AMR's Bruce Richardson lays out a fiendish rationale behind Oracle's SaaS strategy.
Deciphering Enterprise Apps
By Thomas Wailgum, CIO
For the better part of 30 years, Bruce Richardson, chief research officer at AMR Research, has been analyzing the enterprise software industry. He’s watched SAP’s every move for almost 20 years. He knows ERP and supply chain inside and out. The man can spot a trend.
As he points out, Oracle and SAP have been “making a lot of noise” about their strategies for furthering their SaaS or on-demand offerings.

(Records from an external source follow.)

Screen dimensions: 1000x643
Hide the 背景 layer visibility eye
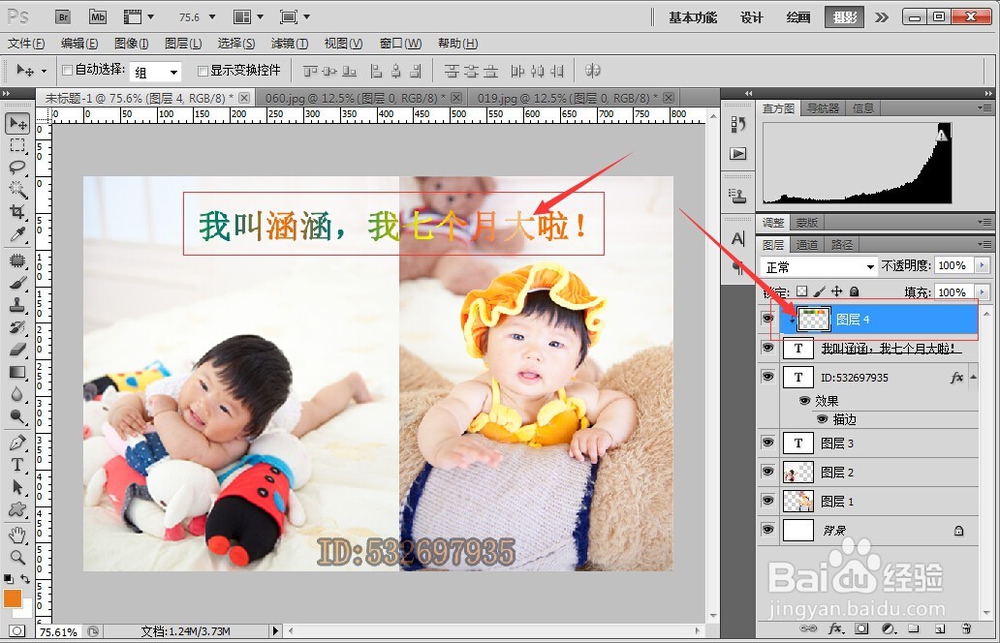point(767,529)
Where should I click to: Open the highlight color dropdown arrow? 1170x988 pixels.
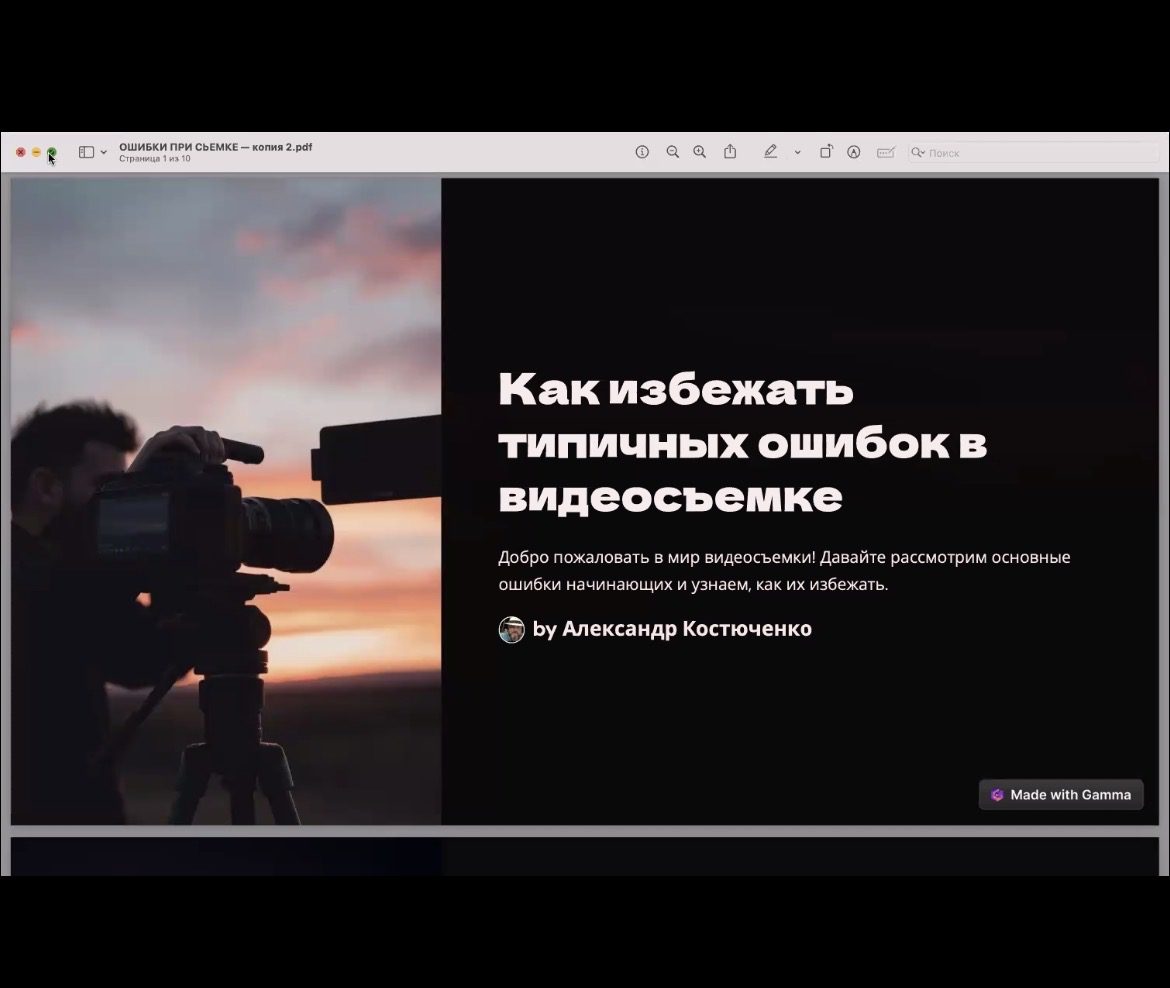pyautogui.click(x=797, y=152)
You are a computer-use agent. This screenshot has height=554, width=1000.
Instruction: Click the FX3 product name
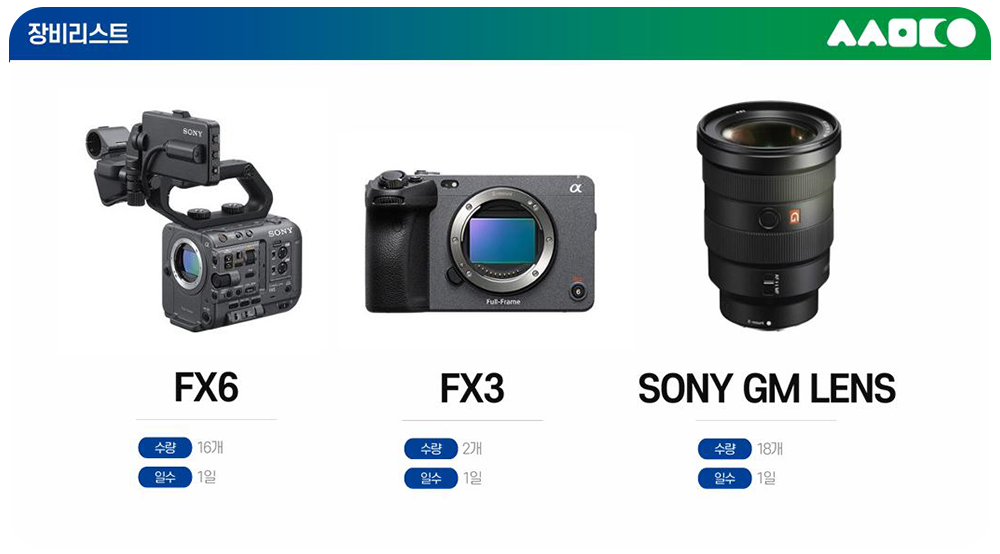pyautogui.click(x=472, y=388)
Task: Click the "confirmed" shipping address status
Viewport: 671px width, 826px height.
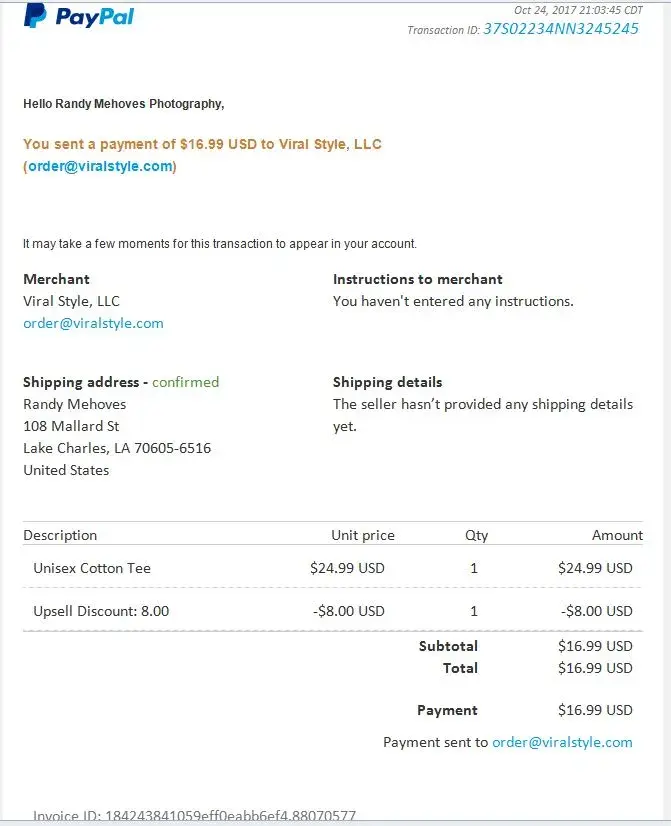Action: point(185,382)
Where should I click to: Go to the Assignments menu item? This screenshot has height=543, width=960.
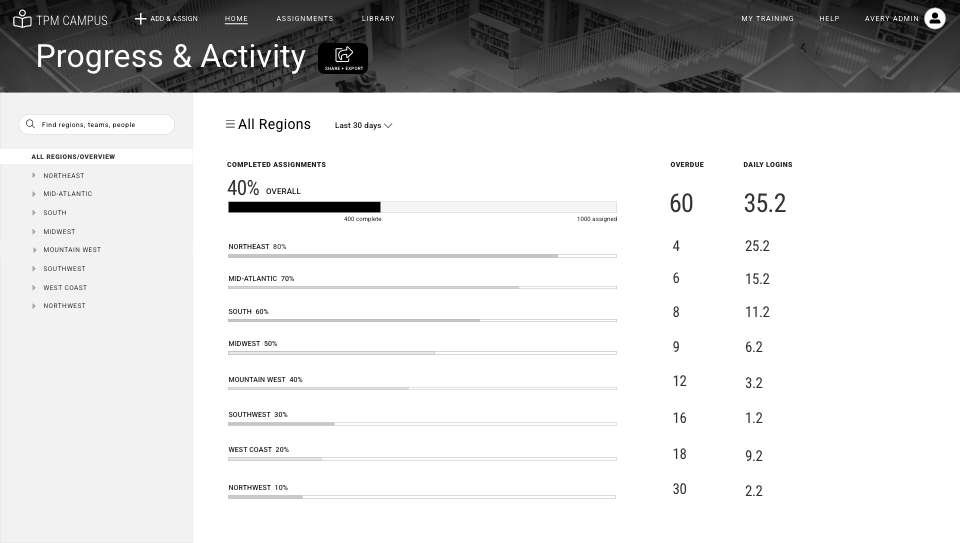305,19
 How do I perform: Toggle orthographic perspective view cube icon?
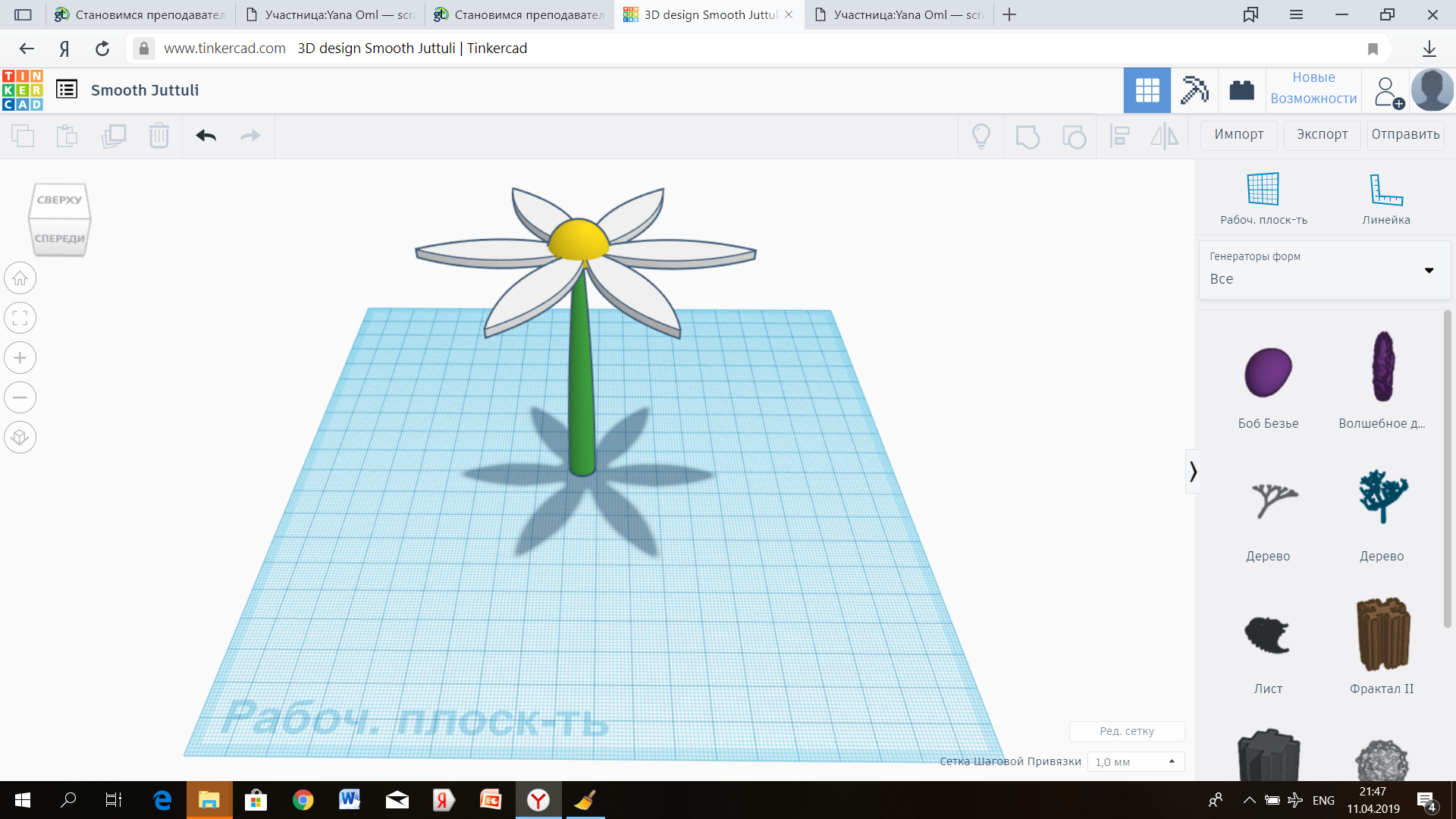[x=20, y=438]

What should concern SAP, Richardson opines, is that this is not a fair fight: Oracle could be suckering SAP into a market where the German software giant might not want to have a huge presence. As I’ve mentioned before, SaaS is not even in the same hemisphere as on-premise software when it comes to profitability.
Look at the numbers: Oracle receives less than 10 percent of its revenue from new software application licenses, and maintenance adds nearly 20 percent, Richardson points out. “The database and middleware businesses are far larger and more profitable,” he writes.
SAP, however, generates nearly 100 percent of its revenue from enterprise software applications and maintenance, Richardson notes.
“Oracle is comfortable selling standalone pieces and parts. SAP dominates the suite sales space,” he adds. “At the end of their respective fiscal years, Oracle had $12.6 billion in cash and investments. This is six times higher than SAP reported at the end of its fiscal year.”
Which all leads to Richardson’s pointed question: “If Oracle decided to heavily promote sales of software as a service, could SAP match it? Can it afford to shift to software as a service?”
To which I would respond: No freakin’ way.
Recently, I questioned just how much SAP actually wanted to succeed with its nascent on-demand product offering, Business ByDesign. To me, SAP’s strategy with Business ByDesign has been a riddle, wrapped in a mystery, inside an enigma.